Diari da Srebrenica all’Eliseo

Iniziativa dell'associazione Zaccagnini e replica per le scuole

Bekir Hasanovic in un fotogramma del documentario

È l’agosto del 1993 quando Bekir Hasanovic, videoamatore bosniaco, scambia una moneta d’oro per la videocamera con cui, da quel momento, filmerà la vita di ogni giorno a Srebrenica, nella Bosnia orientale.

Diari di guerra

Il docufilm “I diari di mio padre” è un racconto che comincia 30 anni dopo la fine della guerra nella ex Jugoslavia, e che si snoda tra i diari e i video tape del padre del regista bosniaco Ado Hasanovic. Da un lato c’è Bekir, sopravvissuto al genocidio di Srebrenica, nonché città di origine degli Hasanovic, dall’altro c’è il figlio regista.

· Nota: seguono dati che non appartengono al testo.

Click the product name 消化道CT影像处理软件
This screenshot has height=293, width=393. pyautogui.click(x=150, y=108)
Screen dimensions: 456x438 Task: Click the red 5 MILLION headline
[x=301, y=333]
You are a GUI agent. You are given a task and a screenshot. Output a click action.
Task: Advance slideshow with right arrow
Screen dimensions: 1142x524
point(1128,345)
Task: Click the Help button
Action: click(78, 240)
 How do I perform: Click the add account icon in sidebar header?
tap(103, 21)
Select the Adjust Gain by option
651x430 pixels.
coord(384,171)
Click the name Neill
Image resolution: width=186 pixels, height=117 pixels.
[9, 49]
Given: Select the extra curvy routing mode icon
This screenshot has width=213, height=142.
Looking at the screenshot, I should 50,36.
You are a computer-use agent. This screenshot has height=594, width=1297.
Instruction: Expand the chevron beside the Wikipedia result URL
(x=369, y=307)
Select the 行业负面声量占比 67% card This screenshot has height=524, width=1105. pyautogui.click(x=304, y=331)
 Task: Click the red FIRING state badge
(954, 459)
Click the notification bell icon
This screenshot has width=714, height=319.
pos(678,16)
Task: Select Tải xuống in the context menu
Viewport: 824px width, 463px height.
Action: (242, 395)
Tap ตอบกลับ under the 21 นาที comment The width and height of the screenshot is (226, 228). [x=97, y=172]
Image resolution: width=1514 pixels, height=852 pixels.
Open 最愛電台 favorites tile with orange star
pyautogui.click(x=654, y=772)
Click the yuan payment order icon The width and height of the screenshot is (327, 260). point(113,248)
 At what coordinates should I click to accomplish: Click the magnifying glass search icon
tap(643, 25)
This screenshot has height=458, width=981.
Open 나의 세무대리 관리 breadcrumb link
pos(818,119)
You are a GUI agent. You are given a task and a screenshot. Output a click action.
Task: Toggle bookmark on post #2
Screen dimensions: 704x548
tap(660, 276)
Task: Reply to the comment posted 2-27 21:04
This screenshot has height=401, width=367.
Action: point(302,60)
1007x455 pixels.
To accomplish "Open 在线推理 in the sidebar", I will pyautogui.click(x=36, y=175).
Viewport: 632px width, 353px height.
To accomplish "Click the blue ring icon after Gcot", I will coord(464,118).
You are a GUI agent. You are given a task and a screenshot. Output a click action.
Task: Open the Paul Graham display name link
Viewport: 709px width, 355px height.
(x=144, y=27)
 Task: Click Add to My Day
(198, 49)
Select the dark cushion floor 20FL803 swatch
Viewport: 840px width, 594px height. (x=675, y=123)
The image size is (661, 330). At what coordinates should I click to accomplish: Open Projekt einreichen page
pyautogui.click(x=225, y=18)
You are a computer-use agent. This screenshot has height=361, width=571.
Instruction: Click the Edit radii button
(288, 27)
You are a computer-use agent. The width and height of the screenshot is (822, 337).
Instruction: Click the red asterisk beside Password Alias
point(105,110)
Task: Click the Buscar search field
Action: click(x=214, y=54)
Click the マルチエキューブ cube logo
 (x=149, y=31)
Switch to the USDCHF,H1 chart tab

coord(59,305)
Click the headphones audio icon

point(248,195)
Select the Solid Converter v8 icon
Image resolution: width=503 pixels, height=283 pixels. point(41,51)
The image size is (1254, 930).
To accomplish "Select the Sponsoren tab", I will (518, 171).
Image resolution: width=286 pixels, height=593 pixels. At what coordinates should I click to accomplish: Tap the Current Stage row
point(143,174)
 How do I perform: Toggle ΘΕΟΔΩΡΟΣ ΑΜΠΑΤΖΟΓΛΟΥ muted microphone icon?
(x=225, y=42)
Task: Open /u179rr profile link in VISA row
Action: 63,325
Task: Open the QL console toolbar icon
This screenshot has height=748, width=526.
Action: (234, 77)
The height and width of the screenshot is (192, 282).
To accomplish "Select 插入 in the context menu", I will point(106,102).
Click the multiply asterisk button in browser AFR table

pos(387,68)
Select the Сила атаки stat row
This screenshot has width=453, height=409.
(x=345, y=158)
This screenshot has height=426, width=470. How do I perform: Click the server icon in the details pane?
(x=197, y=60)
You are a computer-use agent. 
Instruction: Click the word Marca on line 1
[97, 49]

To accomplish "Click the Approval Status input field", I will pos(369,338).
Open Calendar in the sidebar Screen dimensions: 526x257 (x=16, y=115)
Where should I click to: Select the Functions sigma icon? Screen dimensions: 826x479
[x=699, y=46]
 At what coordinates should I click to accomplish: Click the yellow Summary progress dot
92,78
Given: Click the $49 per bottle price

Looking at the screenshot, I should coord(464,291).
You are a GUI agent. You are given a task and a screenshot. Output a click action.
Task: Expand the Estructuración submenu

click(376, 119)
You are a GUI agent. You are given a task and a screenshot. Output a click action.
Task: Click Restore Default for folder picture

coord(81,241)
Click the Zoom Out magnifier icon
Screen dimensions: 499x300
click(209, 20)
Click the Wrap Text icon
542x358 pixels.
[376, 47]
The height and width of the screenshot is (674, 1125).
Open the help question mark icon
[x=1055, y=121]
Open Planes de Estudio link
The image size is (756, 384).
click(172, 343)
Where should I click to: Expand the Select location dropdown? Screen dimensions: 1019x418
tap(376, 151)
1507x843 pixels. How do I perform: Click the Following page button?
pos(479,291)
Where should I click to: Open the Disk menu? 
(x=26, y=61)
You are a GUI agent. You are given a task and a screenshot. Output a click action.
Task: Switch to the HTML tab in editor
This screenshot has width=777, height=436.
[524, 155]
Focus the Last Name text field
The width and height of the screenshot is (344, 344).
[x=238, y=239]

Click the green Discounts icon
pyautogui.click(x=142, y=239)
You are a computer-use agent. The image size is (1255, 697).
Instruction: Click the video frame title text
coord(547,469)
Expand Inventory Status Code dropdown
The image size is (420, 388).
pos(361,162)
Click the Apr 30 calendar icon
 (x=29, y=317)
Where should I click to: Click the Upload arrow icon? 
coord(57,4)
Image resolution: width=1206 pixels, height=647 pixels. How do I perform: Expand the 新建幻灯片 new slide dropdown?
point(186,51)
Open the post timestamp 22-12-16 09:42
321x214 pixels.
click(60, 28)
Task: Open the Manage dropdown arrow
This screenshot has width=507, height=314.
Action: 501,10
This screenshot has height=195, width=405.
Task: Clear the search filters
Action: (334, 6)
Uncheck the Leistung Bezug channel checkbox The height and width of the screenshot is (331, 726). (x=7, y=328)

Il primo fa di tutto per dimenticare quegli anni, il secondo lotta per ricostruirne la storia cercando di intervistare suo padre.

La presentazione a Cesena

La pellicola, inserita nei giorni scorsi nella shortlist dei David di Donatello 2026, verrà presentata a Cesena, al cinema Eliseo, lunedì sera 2 marzo alle 20,30 alla presenza del regista Hasanovic su iniziativa dell’associazione Benigno Zaccagnini di Cesena, in collaborazione con Il Centro per la pace, il Liceo Monti e con il patrocinio del Comune di Cesena. Al termine della proiezione, a ingresso gratuito, Hasanovic si confronterà con il pubblico. A moderare la serata sarà il professor Stefano Maldini, insegnante di Lettere presso il liceo Monti di Cesena.

Un messaggio di pace

«La proiezione di questo film – commenta Damiano Zoffoli, presidente dell’associazione Zaccagnini – si inserisce in quello che è un marchio di fabbrica della nostra associazione: lanciare un messaggio di pace universale e di condanna di ogni guerra, anche alla luce degli scenari bellici che continuano a segnare il nostro tempo».

Iniziativa per le scuole

Il film verrà riproposto l’indomani mattina (3 marzo), sempre al cinema Eliseo, per alcune classi degli istituti superiori della città. Le stesse si recheranno in primavera in Bosnia-Erzegovina per un viaggio studio, coordinati dal Centro per la pace, con il sostegno di realtà locali quali Fondazione Cassa di risparmio di Cesena, Bcc Romagnolo, Fondazione For Fruttad’oro e Orogel.